| Problem to work on |
Whatever appears in the records, write it out again exactly.

(Dataset entries)
>>>
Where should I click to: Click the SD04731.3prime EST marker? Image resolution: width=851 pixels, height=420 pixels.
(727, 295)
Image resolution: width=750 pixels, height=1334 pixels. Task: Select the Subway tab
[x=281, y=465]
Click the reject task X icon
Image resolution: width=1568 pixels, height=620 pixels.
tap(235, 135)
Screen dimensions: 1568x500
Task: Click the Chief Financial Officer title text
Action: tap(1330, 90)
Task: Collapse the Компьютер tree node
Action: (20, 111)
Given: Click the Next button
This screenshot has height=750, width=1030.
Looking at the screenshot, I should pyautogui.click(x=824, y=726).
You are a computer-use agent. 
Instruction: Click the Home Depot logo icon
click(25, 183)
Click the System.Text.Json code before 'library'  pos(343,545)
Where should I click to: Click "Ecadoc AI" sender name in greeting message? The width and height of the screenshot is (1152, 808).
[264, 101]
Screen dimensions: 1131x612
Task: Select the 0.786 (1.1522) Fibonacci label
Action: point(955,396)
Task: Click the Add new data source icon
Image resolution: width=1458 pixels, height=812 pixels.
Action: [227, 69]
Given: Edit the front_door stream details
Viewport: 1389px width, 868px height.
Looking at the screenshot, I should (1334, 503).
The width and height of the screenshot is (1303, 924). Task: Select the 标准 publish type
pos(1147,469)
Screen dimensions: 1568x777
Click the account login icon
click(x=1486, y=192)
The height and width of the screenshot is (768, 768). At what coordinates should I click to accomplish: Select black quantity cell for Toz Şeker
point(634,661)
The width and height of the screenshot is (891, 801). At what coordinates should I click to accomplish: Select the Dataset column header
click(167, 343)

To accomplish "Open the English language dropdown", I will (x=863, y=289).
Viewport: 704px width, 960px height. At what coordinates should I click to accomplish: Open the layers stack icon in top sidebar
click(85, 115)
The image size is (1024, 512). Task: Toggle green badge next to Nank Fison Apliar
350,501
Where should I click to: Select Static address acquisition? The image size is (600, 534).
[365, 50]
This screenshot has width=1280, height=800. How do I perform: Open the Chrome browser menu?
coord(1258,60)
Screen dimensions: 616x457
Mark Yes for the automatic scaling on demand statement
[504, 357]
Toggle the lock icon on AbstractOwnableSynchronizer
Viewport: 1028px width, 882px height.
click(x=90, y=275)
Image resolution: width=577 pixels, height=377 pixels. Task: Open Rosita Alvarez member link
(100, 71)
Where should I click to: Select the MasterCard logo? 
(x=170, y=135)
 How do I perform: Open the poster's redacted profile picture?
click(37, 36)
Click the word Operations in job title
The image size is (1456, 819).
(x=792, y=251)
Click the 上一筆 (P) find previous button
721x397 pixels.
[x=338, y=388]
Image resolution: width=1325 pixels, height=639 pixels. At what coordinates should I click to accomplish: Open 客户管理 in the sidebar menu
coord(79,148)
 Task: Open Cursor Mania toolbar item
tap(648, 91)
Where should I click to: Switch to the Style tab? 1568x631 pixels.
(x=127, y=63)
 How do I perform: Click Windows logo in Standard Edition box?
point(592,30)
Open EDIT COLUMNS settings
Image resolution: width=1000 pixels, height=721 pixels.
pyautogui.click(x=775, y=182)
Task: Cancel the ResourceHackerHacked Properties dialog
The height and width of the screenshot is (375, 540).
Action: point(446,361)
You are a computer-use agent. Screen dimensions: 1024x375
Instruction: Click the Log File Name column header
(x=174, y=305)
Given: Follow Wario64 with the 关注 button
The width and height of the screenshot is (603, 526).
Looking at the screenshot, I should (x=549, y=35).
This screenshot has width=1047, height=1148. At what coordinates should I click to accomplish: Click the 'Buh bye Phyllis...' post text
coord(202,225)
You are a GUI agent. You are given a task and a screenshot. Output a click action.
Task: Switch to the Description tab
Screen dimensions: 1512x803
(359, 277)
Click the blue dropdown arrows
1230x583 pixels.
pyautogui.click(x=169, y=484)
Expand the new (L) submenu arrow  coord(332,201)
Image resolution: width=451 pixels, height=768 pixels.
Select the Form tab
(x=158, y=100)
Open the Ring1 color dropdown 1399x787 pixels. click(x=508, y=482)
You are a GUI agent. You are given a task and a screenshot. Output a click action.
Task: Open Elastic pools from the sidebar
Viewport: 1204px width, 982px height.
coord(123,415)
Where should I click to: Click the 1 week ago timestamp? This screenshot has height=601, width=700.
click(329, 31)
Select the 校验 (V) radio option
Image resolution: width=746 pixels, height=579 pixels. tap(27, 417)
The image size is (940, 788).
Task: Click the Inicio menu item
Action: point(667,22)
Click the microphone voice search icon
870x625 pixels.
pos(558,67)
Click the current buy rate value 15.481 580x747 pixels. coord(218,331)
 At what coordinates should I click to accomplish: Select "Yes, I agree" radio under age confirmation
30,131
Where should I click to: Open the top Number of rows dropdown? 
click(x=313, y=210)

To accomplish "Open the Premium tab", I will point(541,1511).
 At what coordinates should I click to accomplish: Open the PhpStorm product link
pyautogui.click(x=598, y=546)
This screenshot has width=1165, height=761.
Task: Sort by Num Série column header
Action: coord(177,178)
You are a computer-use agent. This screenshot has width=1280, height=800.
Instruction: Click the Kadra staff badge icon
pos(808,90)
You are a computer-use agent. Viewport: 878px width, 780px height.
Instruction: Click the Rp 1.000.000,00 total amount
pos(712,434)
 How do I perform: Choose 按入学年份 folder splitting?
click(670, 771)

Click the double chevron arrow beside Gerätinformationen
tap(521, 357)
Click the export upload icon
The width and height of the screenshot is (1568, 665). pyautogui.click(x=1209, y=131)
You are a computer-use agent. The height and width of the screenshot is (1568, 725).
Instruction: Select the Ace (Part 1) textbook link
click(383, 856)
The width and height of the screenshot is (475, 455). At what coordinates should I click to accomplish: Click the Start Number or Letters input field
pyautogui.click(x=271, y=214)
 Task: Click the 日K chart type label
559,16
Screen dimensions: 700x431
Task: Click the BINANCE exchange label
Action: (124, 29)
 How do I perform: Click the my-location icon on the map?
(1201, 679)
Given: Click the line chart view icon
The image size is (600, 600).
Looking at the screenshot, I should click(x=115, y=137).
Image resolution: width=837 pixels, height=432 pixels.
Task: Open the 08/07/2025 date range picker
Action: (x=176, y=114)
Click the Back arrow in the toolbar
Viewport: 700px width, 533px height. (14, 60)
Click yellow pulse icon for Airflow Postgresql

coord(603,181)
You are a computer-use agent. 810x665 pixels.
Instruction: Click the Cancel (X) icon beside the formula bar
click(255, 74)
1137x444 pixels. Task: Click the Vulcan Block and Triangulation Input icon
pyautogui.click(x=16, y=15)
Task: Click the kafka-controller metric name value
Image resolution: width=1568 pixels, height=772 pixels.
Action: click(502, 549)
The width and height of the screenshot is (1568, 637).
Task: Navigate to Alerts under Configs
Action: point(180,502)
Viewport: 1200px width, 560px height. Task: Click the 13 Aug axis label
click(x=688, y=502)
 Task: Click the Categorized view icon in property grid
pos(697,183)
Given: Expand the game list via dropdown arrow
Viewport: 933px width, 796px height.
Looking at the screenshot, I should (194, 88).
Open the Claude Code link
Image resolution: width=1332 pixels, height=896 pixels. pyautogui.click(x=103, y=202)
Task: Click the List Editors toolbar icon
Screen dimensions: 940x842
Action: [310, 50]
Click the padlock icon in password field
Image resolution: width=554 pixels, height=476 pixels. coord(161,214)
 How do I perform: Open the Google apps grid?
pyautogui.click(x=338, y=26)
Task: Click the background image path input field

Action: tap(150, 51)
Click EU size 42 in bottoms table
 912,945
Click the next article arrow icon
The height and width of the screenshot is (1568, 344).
<<<
| Task response |
Where should I click to: Click the SD04731.3prime EST marker? Image resolution: width=851 pixels, height=420 pixels.
(727, 295)
Image resolution: width=750 pixels, height=1334 pixels. Task: Select the Subway tab
[x=281, y=465]
Click the reject task X icon
Image resolution: width=1568 pixels, height=620 pixels.
tap(235, 135)
Screen dimensions: 1568x500
Task: Click the Chief Financial Officer title text
Action: tap(1330, 90)
Task: Collapse the Компьютер tree node
Action: (20, 111)
Given: Click the Next button
This screenshot has height=750, width=1030.
Looking at the screenshot, I should pyautogui.click(x=824, y=726).
You are a computer-use agent. 
Instruction: Click the Home Depot logo icon
click(25, 183)
Click the System.Text.Json code before 'library'  pos(343,545)
Where should I click to: Click "Ecadoc AI" sender name in greeting message? The width and height of the screenshot is (1152, 808).
[264, 101]
Screen dimensions: 1131x612
Task: Select the 0.786 (1.1522) Fibonacci label
Action: point(955,396)
Task: Click the Add new data source icon
Image resolution: width=1458 pixels, height=812 pixels.
Action: [227, 69]
Given: Edit the front_door stream details
Viewport: 1389px width, 868px height.
Looking at the screenshot, I should (1334, 503).
The width and height of the screenshot is (1303, 924). Task: Select the 标准 publish type
pos(1147,469)
Screen dimensions: 1568x777
Click the account login icon
click(x=1486, y=192)
The height and width of the screenshot is (768, 768). At what coordinates should I click to accomplish: Select black quantity cell for Toz Şeker
point(634,661)
The width and height of the screenshot is (891, 801). At what coordinates should I click to accomplish: Select the Dataset column header
click(167, 343)

To accomplish "Open the English language dropdown", I will (x=863, y=289).
Viewport: 704px width, 960px height. At what coordinates should I click to accomplish: Open the layers stack icon in top sidebar
click(85, 115)
The image size is (1024, 512). Task: Toggle green badge next to Nank Fison Apliar
350,501
Where should I click to: Select Static address acquisition? The image size is (600, 534).
[365, 50]
This screenshot has width=1280, height=800. How do I perform: Open the Chrome browser menu?
coord(1258,60)
Screen dimensions: 616x457
Mark Yes for the automatic scaling on demand statement
[504, 357]
Toggle the lock icon on AbstractOwnableSynchronizer
Viewport: 1028px width, 882px height.
click(x=90, y=275)
Image resolution: width=577 pixels, height=377 pixels. Task: Open Rosita Alvarez member link
(100, 71)
Where should I click to: Select the MasterCard logo? 
(x=170, y=135)
 How do I perform: Open the poster's redacted profile picture?
click(37, 36)
Click the word Operations in job title
The image size is (1456, 819).
(x=792, y=251)
Click the 上一筆 (P) find previous button
721x397 pixels.
[x=338, y=388]
Image resolution: width=1325 pixels, height=639 pixels. At what coordinates should I click to accomplish: Open 客户管理 in the sidebar menu
coord(79,148)
 Task: Open Cursor Mania toolbar item
tap(648, 91)
Where should I click to: Switch to the Style tab? 1568x631 pixels.
(x=127, y=63)
 How do I perform: Click Windows logo in Standard Edition box?
point(592,30)
Open EDIT COLUMNS settings
Image resolution: width=1000 pixels, height=721 pixels.
pyautogui.click(x=775, y=182)
Task: Cancel the ResourceHackerHacked Properties dialog
The height and width of the screenshot is (375, 540).
Action: point(446,361)
You are a computer-use agent. Screen dimensions: 1024x375
Instruction: Click the Log File Name column header
(x=174, y=305)
Given: Follow Wario64 with the 关注 button
The width and height of the screenshot is (603, 526).
Looking at the screenshot, I should (x=549, y=35).
This screenshot has width=1047, height=1148. At what coordinates should I click to accomplish: Click the 'Buh bye Phyllis...' post text
coord(202,225)
You are a GUI agent. You are given a task and a screenshot. Output a click action.
Task: Switch to the Description tab
Screen dimensions: 1512x803
(359, 277)
Click the blue dropdown arrows
1230x583 pixels.
pyautogui.click(x=169, y=484)
Expand the new (L) submenu arrow  coord(332,201)
Image resolution: width=451 pixels, height=768 pixels.
Select the Form tab
(x=158, y=100)
Open the Ring1 color dropdown 1399x787 pixels. click(x=508, y=482)
You are a GUI agent. You are given a task and a screenshot. Output a click action.
Task: Open Elastic pools from the sidebar
Viewport: 1204px width, 982px height.
coord(123,415)
Where should I click to: Click the 1 week ago timestamp? This screenshot has height=601, width=700.
click(329, 31)
Select the 校验 (V) radio option
Image resolution: width=746 pixels, height=579 pixels. tap(27, 417)
The image size is (940, 788).
Task: Click the Inicio menu item
Action: point(667,22)
Click the microphone voice search icon
870x625 pixels.
pos(558,67)
Click the current buy rate value 15.481 580x747 pixels. coord(218,331)
 At what coordinates should I click to accomplish: Select "Yes, I agree" radio under age confirmation
30,131
Where should I click to: Open the top Number of rows dropdown? 
click(x=313, y=210)

To accomplish "Open the Premium tab", I will point(541,1511).
 At what coordinates should I click to accomplish: Open the PhpStorm product link
pyautogui.click(x=598, y=546)
This screenshot has width=1165, height=761.
Task: Sort by Num Série column header
Action: coord(177,178)
You are a computer-use agent. This screenshot has width=1280, height=800.
Instruction: Click the Kadra staff badge icon
pos(808,90)
You are a computer-use agent. Viewport: 878px width, 780px height.
Instruction: Click the Rp 1.000.000,00 total amount
pos(712,434)
 How do I perform: Choose 按入学年份 folder splitting?
click(670, 771)

Click the double chevron arrow beside Gerätinformationen
tap(521, 357)
Click the export upload icon
The width and height of the screenshot is (1568, 665). pyautogui.click(x=1209, y=131)
You are a computer-use agent. The height and width of the screenshot is (1568, 725).
Instruction: Select the Ace (Part 1) textbook link
click(383, 856)
The width and height of the screenshot is (475, 455). At what coordinates should I click to accomplish: Click the Start Number or Letters input field
pyautogui.click(x=271, y=214)
 Task: Click the 日K chart type label
559,16
Screen dimensions: 700x431
Task: Click the BINANCE exchange label
Action: (124, 29)
 How do I perform: Click the my-location icon on the map?
(1201, 679)
Given: Click the line chart view icon
The image size is (600, 600).
Looking at the screenshot, I should click(x=115, y=137).
Image resolution: width=837 pixels, height=432 pixels.
Task: Open the 08/07/2025 date range picker
Action: (x=176, y=114)
Click the Back arrow in the toolbar
Viewport: 700px width, 533px height. (14, 60)
Click yellow pulse icon for Airflow Postgresql

coord(603,181)
You are a computer-use agent. 810x665 pixels.
Instruction: Click the Cancel (X) icon beside the formula bar
click(255, 74)
1137x444 pixels. Task: Click the Vulcan Block and Triangulation Input icon
pyautogui.click(x=16, y=15)
Task: Click the kafka-controller metric name value
Image resolution: width=1568 pixels, height=772 pixels.
Action: click(502, 549)
The width and height of the screenshot is (1568, 637).
Task: Navigate to Alerts under Configs
Action: point(180,502)
Viewport: 1200px width, 560px height. Task: Click the 13 Aug axis label
click(x=688, y=502)
 Task: Click the Categorized view icon in property grid
pos(697,183)
Given: Expand the game list via dropdown arrow
Viewport: 933px width, 796px height.
Looking at the screenshot, I should (194, 88).
Open the Claude Code link
Image resolution: width=1332 pixels, height=896 pixels. pyautogui.click(x=103, y=202)
Task: Click the List Editors toolbar icon
Screen dimensions: 940x842
Action: [310, 50]
Click the padlock icon in password field
Image resolution: width=554 pixels, height=476 pixels. coord(161,214)
 How do I perform: Open the Google apps grid?
pyautogui.click(x=338, y=26)
Task: Click the background image path input field

Action: tap(150, 51)
Click EU size 42 in bottoms table
 912,945
Click the next article arrow icon
The height and width of the screenshot is (1568, 344).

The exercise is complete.